Beberapa kalangan mengatakan blangkon merupakan asimilasi budaya Hindu dan Islam. Para pedagang Gujarat keturunan Arab yang beragama Islam, saat masuk ke Indonesia sering mengenakan sorban, kain panjang yang dililitkan di kepala sebagai penutup kepala.
Hal itu, kemudian menginspirasi orang Jawa pada waktu itu untuk menggunakan kain ikat di kepalanya.
Blangkon berasal dari kata "blangko" yang artinya siap pakai. Pada jaman dahulu, blangkon tidak berbentuk bulat dan siap pakai, tetapi berupa ikat kepala yang harus diikatkan ke kepala.
Karena cara mengikatnya cukup rumit, maka terciptalah ikat kepala yang siap pakai yang dijuluki blangkon. Blangkon bermula dari kain persegi empat berukuran 105 cm x 105 cm, kain ini dilipat dua menjadi bentuk segitiga yang kemudian dililitkan di kepala.
Baca juga: 8 Detail Unik Pernikahan Kaesang dan Erina, dari Prewedding sampai Akad Nikah
Berikut perbedaan blangkon gaya Yogyakarta dan Solo atau Surakarta:
Motif kain yang sering digunakan dalam pembuatan blangkon adalah motif modang, blumbangan, kumitir, celengkewengen, jumputan, sido asih, sido wirasat, maupun taruntum.
Makna simbolis bentuk Blangkon Gaya Yogyakarta antara lain:
Setelah Perjanjian Giyanti terjadi revolusi budaya yang menyebabkan Pakubuwono III membuat beragam blangkon.
Jika Yogyakarta hanya memiliki dua model blangkon, Solo memiliki 6 model blangkon. Batik yang digunakan untuk blangkon Solo ada beberapa jenis, yaitu motif Solo muda atau motif keprabon, motif kesatrian, motif perbawan, motif dines, maupun motif tempen.
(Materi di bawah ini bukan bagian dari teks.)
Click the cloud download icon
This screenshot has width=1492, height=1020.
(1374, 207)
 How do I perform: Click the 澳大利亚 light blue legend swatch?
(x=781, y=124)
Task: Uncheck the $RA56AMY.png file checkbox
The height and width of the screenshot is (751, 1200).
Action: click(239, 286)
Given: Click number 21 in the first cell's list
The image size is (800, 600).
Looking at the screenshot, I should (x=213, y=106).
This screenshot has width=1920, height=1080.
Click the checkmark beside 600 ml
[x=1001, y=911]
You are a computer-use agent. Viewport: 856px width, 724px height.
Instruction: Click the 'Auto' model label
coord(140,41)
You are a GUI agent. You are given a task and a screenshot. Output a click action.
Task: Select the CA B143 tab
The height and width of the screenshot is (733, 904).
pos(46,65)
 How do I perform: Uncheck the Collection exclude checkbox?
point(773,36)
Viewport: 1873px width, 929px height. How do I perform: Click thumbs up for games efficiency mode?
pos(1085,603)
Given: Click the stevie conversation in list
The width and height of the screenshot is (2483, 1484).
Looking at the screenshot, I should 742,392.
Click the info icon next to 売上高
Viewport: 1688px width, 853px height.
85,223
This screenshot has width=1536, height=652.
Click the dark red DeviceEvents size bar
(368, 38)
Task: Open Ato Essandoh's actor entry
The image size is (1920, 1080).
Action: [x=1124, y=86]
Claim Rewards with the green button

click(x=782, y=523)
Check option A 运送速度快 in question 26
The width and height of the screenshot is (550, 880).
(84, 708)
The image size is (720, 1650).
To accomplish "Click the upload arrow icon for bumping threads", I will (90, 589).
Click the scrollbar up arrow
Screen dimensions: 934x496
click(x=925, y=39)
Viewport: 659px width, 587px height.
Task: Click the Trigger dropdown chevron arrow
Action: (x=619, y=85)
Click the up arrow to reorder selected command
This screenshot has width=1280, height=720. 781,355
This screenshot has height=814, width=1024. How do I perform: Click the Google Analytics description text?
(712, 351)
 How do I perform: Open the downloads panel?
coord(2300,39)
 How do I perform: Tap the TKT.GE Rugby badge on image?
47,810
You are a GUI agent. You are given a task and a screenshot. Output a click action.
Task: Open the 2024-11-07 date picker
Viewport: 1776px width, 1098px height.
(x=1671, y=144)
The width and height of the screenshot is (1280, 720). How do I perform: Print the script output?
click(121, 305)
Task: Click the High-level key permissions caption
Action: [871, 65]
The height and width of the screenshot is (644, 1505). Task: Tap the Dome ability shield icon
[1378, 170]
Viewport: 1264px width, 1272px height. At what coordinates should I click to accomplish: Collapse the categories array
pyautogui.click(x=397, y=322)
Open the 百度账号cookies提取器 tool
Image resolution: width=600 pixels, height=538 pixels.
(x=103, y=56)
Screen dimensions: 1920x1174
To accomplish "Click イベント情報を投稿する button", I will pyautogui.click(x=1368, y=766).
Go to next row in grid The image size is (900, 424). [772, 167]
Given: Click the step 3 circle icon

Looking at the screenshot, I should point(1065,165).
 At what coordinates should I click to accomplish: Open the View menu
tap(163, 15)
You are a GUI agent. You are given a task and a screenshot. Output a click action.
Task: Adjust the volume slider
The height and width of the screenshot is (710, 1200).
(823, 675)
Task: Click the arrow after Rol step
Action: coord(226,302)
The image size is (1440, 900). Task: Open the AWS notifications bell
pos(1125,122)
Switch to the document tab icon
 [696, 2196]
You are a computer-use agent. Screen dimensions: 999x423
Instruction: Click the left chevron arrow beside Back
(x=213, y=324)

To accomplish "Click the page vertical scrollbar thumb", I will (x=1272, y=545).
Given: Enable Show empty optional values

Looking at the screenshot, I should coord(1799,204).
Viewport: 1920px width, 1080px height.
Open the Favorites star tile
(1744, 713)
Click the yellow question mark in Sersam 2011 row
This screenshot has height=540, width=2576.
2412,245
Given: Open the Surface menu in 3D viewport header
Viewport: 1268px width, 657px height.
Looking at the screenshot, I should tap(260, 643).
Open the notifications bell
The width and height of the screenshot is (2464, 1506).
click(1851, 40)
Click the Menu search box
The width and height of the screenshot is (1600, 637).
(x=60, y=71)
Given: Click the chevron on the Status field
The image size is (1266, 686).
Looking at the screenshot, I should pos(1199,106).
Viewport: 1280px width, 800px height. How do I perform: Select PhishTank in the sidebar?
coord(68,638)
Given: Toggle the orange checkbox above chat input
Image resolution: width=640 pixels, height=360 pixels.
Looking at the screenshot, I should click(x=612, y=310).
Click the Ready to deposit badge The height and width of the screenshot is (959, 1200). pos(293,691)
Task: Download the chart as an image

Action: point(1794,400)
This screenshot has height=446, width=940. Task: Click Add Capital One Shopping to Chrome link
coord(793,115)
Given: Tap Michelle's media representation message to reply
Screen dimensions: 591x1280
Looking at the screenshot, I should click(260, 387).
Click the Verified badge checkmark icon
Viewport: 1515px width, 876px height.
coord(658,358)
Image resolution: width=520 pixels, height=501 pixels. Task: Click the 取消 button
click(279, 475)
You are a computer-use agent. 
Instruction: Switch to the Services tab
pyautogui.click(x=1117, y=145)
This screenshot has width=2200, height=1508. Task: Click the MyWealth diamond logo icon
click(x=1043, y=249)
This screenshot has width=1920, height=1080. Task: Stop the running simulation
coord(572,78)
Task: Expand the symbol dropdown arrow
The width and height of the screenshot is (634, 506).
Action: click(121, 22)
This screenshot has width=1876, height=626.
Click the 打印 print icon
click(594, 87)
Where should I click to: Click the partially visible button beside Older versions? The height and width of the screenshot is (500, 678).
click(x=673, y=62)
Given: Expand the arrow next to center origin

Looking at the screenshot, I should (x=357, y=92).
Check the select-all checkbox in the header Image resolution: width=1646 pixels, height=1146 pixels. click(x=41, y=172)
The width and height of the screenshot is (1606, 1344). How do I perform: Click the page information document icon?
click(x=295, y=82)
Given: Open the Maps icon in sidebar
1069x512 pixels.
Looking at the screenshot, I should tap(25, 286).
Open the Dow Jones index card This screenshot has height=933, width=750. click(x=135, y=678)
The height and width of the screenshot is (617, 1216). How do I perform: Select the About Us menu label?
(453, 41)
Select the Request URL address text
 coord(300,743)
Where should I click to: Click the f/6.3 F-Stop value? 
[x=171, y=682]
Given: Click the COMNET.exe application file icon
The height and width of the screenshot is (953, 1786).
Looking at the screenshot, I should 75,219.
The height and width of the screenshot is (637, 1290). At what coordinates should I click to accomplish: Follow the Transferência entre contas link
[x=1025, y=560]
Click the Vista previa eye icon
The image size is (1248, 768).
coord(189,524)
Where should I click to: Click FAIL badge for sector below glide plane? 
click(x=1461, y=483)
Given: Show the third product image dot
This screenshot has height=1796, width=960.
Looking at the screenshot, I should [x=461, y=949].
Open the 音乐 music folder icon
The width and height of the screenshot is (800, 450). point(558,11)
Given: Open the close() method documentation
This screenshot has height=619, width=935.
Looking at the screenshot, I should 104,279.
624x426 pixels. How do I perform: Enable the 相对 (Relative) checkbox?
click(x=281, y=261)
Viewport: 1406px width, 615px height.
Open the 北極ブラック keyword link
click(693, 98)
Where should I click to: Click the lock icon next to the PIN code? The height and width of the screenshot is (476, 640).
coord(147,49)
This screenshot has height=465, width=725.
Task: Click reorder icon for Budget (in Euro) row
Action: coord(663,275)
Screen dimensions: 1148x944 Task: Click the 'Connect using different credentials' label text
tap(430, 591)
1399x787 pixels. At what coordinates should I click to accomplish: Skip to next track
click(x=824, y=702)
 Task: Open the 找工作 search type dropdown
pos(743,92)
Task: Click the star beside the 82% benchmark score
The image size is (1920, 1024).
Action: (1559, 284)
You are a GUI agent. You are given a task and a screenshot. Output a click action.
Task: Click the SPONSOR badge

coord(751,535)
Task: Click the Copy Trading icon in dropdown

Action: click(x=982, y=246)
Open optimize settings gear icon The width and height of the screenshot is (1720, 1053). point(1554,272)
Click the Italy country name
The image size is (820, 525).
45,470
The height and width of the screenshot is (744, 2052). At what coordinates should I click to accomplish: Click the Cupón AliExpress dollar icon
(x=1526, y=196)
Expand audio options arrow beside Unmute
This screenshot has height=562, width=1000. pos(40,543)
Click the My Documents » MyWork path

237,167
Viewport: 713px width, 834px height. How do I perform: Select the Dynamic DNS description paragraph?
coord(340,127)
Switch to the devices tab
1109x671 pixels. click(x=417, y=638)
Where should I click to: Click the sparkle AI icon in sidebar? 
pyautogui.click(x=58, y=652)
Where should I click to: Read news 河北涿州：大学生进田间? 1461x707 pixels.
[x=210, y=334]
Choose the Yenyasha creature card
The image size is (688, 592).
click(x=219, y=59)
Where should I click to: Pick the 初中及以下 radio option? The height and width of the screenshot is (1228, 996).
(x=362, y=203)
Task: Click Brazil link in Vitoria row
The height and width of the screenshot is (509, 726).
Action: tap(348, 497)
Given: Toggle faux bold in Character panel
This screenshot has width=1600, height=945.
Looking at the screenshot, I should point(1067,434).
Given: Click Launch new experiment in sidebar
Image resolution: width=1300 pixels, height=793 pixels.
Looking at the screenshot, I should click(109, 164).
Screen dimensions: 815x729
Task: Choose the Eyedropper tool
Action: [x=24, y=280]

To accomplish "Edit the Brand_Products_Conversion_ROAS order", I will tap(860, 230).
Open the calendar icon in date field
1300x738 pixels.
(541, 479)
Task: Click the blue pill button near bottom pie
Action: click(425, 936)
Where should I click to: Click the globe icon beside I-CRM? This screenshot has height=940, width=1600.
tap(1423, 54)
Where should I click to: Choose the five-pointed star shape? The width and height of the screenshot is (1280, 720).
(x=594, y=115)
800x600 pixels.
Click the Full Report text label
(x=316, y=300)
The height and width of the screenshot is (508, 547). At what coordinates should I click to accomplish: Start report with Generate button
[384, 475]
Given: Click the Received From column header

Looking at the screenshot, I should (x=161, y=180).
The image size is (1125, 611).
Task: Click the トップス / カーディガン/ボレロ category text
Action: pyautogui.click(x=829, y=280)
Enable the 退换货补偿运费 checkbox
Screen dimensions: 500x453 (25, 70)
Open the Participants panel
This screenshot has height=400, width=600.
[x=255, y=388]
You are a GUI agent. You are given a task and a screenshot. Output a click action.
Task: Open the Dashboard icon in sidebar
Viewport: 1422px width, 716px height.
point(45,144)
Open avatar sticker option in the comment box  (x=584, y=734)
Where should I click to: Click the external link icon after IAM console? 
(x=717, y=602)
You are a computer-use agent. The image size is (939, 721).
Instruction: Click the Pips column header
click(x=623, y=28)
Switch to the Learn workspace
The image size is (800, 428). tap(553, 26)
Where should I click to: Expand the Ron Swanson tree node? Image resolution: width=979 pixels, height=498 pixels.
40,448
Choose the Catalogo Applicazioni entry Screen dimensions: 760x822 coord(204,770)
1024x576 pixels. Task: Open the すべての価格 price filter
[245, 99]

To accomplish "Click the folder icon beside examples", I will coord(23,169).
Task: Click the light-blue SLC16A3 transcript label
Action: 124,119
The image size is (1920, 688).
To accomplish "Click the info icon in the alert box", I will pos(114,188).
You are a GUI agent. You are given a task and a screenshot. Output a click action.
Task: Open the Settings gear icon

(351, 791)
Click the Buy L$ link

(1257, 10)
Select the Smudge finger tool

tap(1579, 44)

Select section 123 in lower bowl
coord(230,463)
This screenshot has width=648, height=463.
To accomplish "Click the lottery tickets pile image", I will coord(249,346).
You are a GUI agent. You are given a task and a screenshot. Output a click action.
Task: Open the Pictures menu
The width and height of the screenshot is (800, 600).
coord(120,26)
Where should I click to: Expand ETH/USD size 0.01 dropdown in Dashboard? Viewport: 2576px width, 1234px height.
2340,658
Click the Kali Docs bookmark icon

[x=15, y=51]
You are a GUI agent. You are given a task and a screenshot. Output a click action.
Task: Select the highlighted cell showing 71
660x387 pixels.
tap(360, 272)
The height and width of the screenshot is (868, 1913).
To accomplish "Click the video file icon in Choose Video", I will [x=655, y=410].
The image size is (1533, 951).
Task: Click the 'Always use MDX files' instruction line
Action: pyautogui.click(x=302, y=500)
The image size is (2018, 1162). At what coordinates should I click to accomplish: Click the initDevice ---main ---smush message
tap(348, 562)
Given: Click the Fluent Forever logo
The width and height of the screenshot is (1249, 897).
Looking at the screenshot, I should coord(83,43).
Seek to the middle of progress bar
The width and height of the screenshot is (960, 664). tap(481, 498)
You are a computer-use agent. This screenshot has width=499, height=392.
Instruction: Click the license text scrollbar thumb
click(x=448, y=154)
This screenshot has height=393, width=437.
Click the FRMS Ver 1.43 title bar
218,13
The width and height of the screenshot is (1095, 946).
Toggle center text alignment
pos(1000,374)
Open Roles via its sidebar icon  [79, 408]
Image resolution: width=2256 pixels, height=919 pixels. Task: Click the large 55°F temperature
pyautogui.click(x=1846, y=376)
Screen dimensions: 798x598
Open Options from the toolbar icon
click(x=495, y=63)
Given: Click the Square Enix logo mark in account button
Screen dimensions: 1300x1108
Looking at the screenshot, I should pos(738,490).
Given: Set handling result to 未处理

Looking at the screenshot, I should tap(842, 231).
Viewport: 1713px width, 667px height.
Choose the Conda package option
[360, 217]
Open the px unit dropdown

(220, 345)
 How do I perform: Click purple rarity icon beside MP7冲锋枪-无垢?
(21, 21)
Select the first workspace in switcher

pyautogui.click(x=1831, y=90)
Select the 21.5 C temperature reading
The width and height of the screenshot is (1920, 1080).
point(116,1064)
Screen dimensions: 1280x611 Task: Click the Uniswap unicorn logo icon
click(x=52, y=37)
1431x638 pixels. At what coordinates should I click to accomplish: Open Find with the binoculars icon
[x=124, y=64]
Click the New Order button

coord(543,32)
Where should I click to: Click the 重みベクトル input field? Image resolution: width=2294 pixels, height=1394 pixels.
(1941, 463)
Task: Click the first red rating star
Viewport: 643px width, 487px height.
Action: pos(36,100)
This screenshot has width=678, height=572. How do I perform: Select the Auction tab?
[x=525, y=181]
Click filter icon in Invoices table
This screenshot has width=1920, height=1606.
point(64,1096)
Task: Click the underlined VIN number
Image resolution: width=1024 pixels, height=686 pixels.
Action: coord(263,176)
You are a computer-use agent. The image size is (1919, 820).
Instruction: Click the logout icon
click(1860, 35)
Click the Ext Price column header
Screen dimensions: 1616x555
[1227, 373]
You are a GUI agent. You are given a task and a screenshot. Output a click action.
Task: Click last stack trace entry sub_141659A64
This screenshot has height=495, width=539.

Seperti blangkon Yogyakarta, blangkon Solo terdiri dari beberapa bagian, yaitu congkeng (bagian dalam). Bagian depan disebut wiron yang jumlah wironnya dibuat ganjil. Kemudian, bagian lainnya terdiri dari waton, tutupan, lampingan, jebeh, kantong mondol, dan cunduk jungkat.
Baca juga: Profil Erina Gudono, Gadis Yogyakarta yang Siap Dipinang Kaesang
Blangkon gaya Yogyakarta menggunakan mondolan, sedangkan blangkon gaya Surakarta tidak menggunakan mondolan sehingga terlihat datar di bagian belakang. Mondolan sendiri awalnya merupakan bentuk rambut yang diikat dan dimasukkan dalam kain.
Penggunaan mondolan ini pun memiliki filosofi, yaitu dikaitkan dengan masyarakat Jawa yang pandai menyimpan aib dan rahasia diri sendiri maupun orang lain. Dengan begitu, mereka akan lebih memaknai hidup dan hati-hati menjaga keluhuran budi pekerti.
Kini mondolan dipertahankan dalam blangkon gaya Jogja meski pemakainya tidak memiliki rambut panjang yang diikat.
Simak breaking news dan berita pilihan kami langsung di ponselmu. Pilih saluran andalanmu akses berita Kompas.com WhatsApp Channel : https://www.whatsapp.com/channel/0029VaFPbedBPzjZrk13HO3D. Pastikan kamu sudah install aplikasi WhatsApp ya.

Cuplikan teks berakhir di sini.